> [Task directions]: Find the line below with "1725x1000 pixels.". Print it and every line after it exactly, through the last line, leaving out the pictures.

Items from a data source
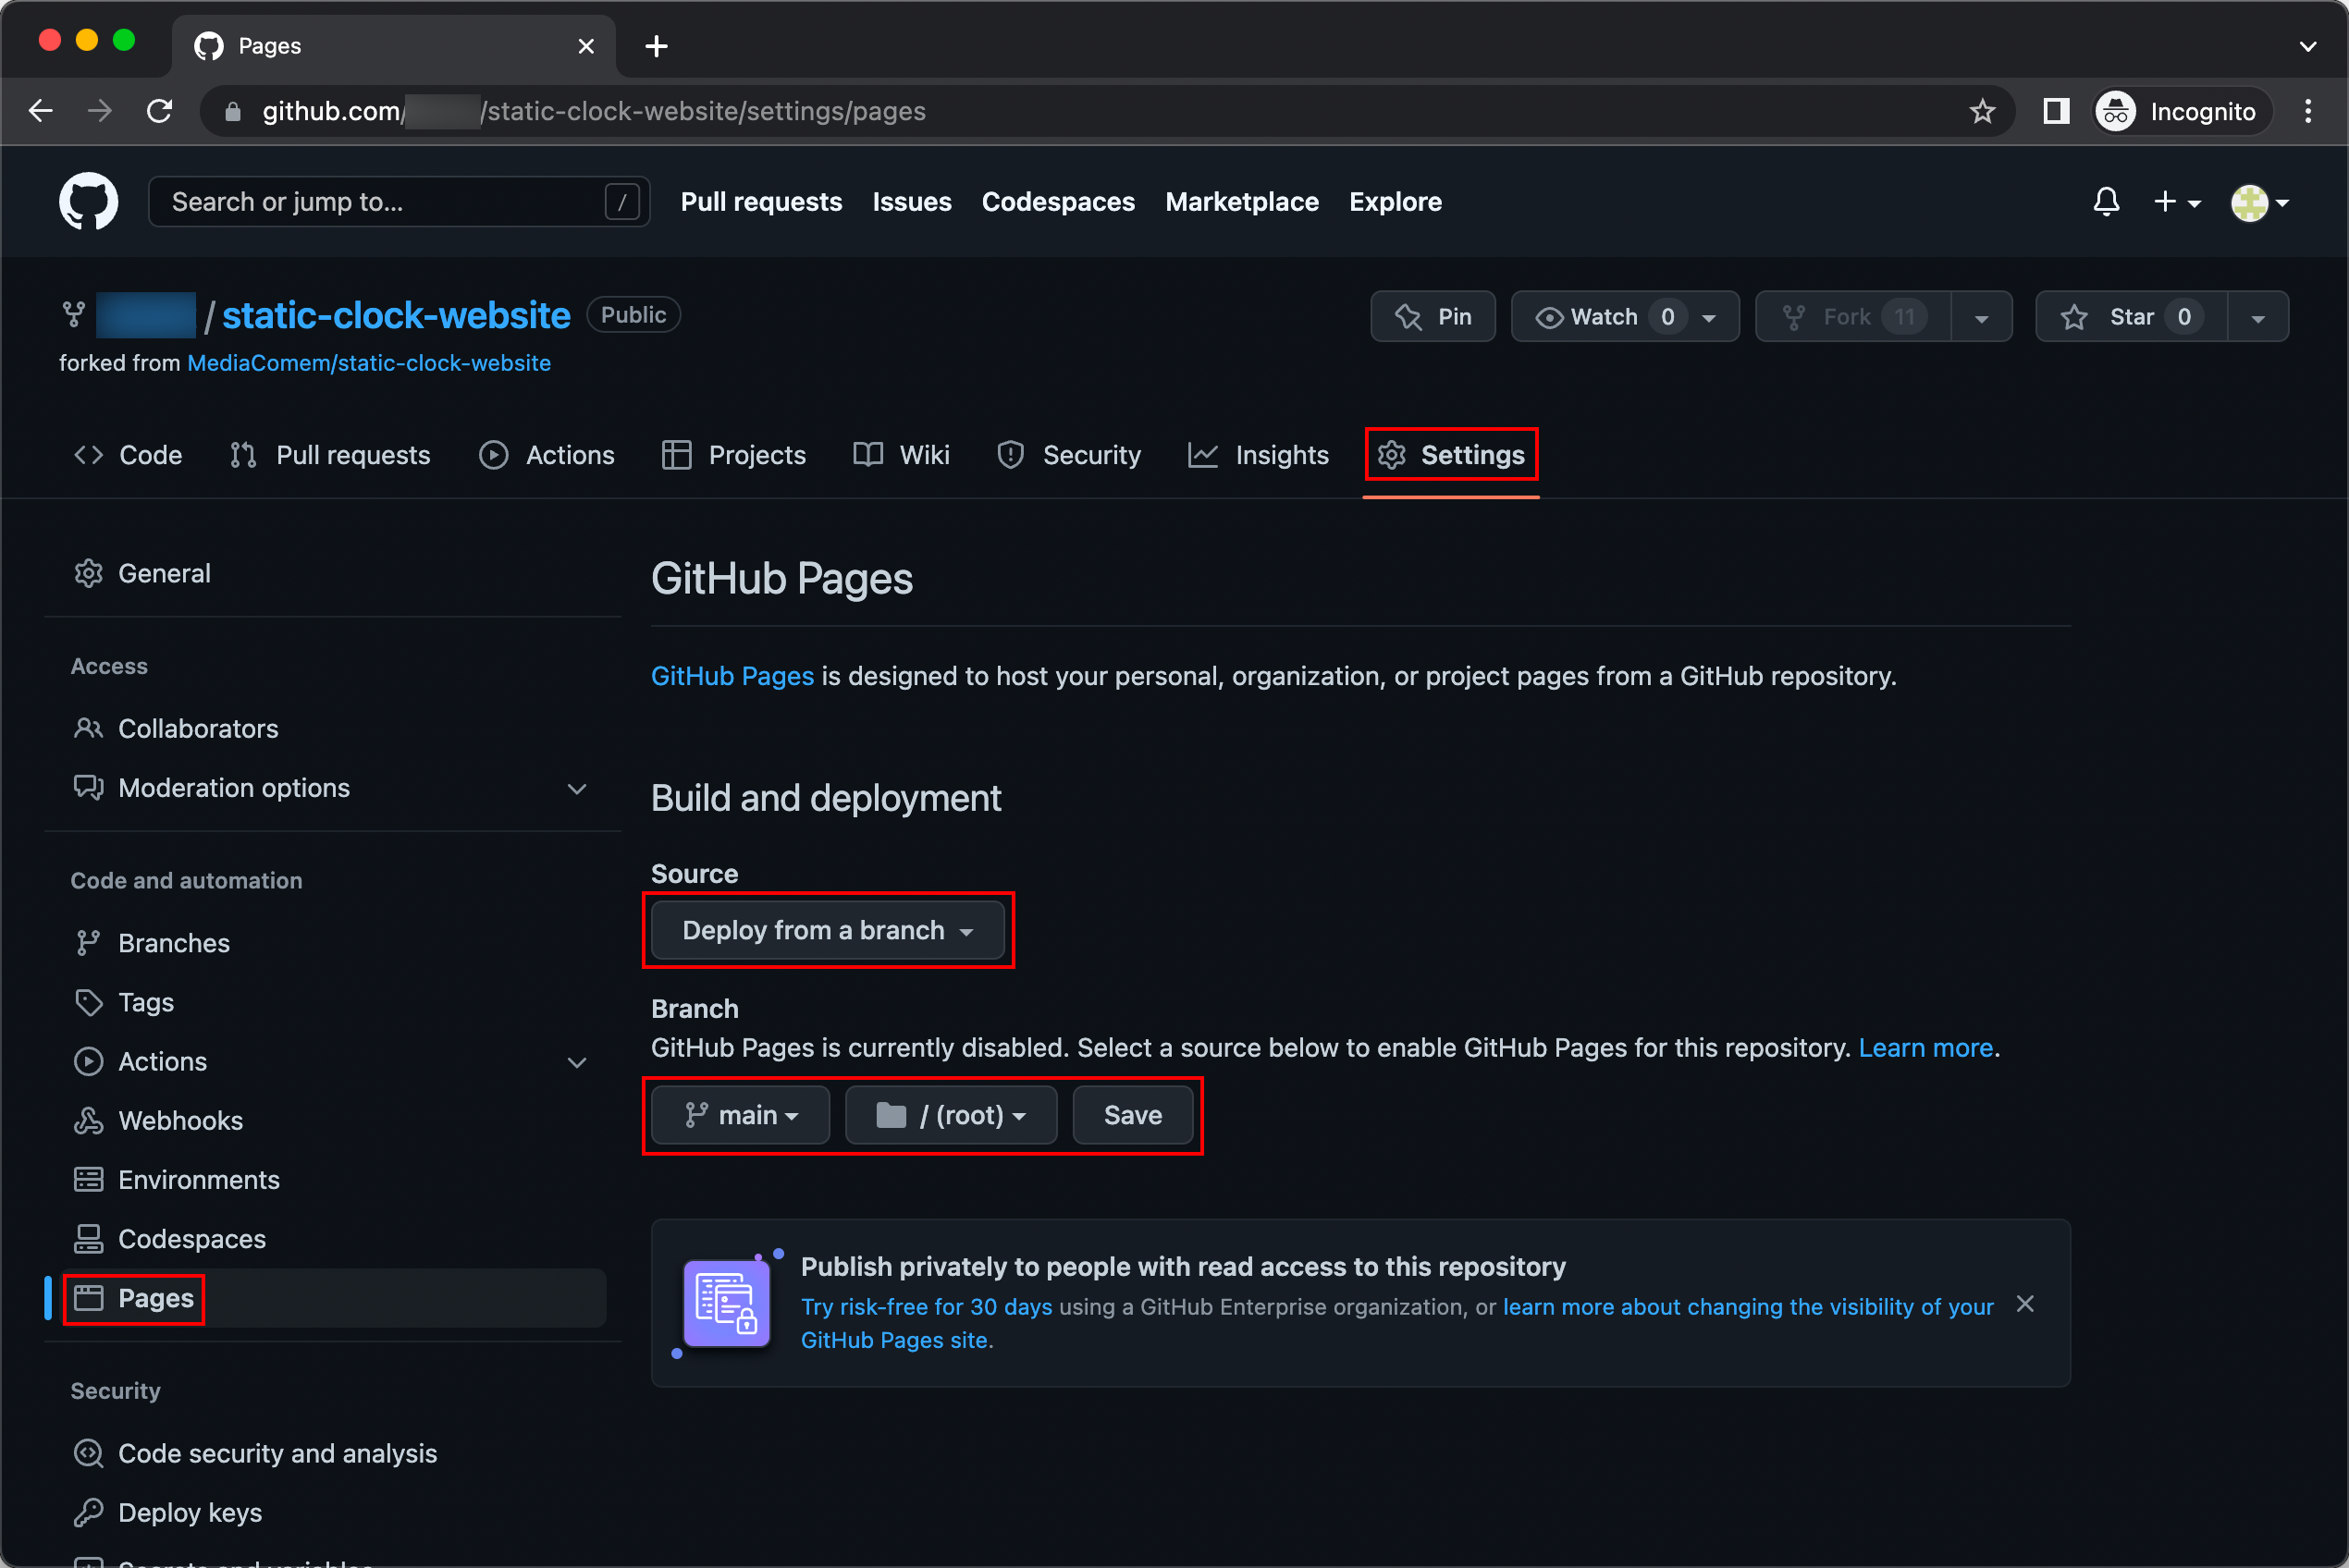Click the Star icon on the repository
2349x1568 pixels.
pyautogui.click(x=2074, y=316)
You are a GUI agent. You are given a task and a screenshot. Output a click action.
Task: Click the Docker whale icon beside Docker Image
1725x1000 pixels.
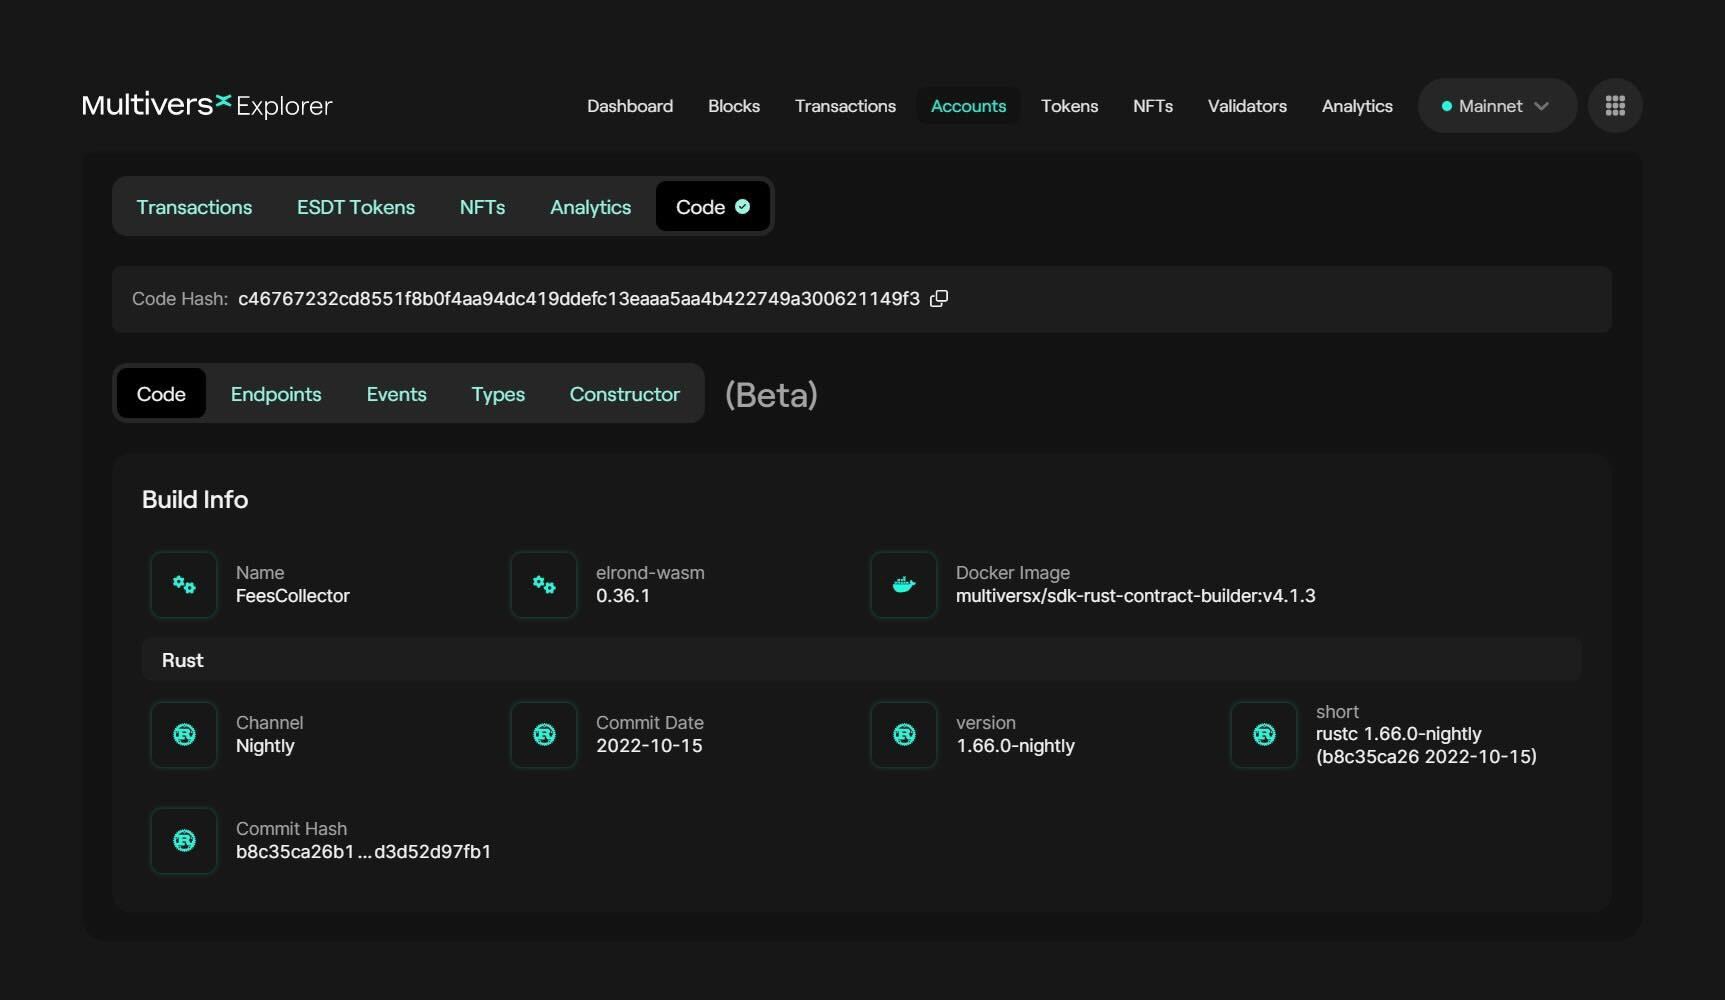(x=902, y=585)
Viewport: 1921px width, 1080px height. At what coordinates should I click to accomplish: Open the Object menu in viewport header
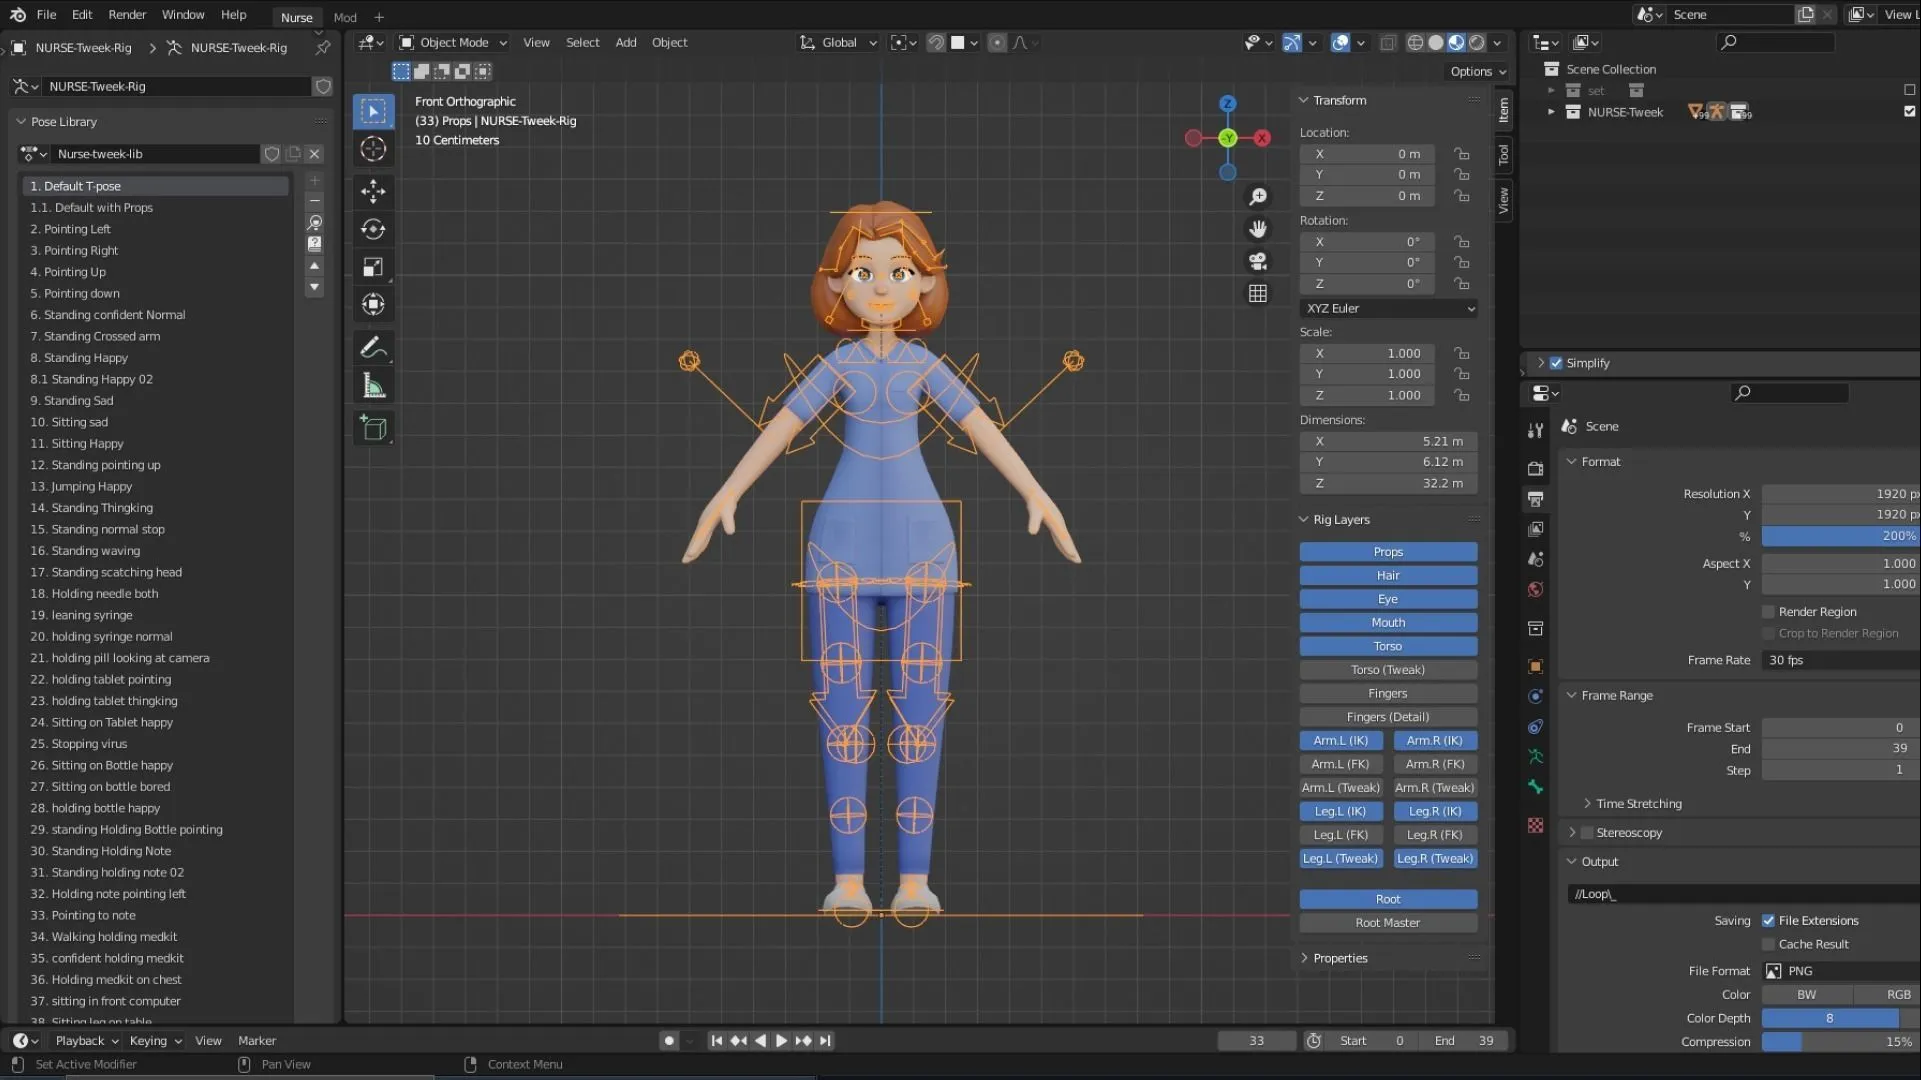pos(669,42)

> [Exercise solution]:
1725x1000 pixels.
(x=902, y=585)
Viewport: 1921px width, 1080px height. At what coordinates should I click to accomplish: Open the Object menu in viewport header
pos(669,42)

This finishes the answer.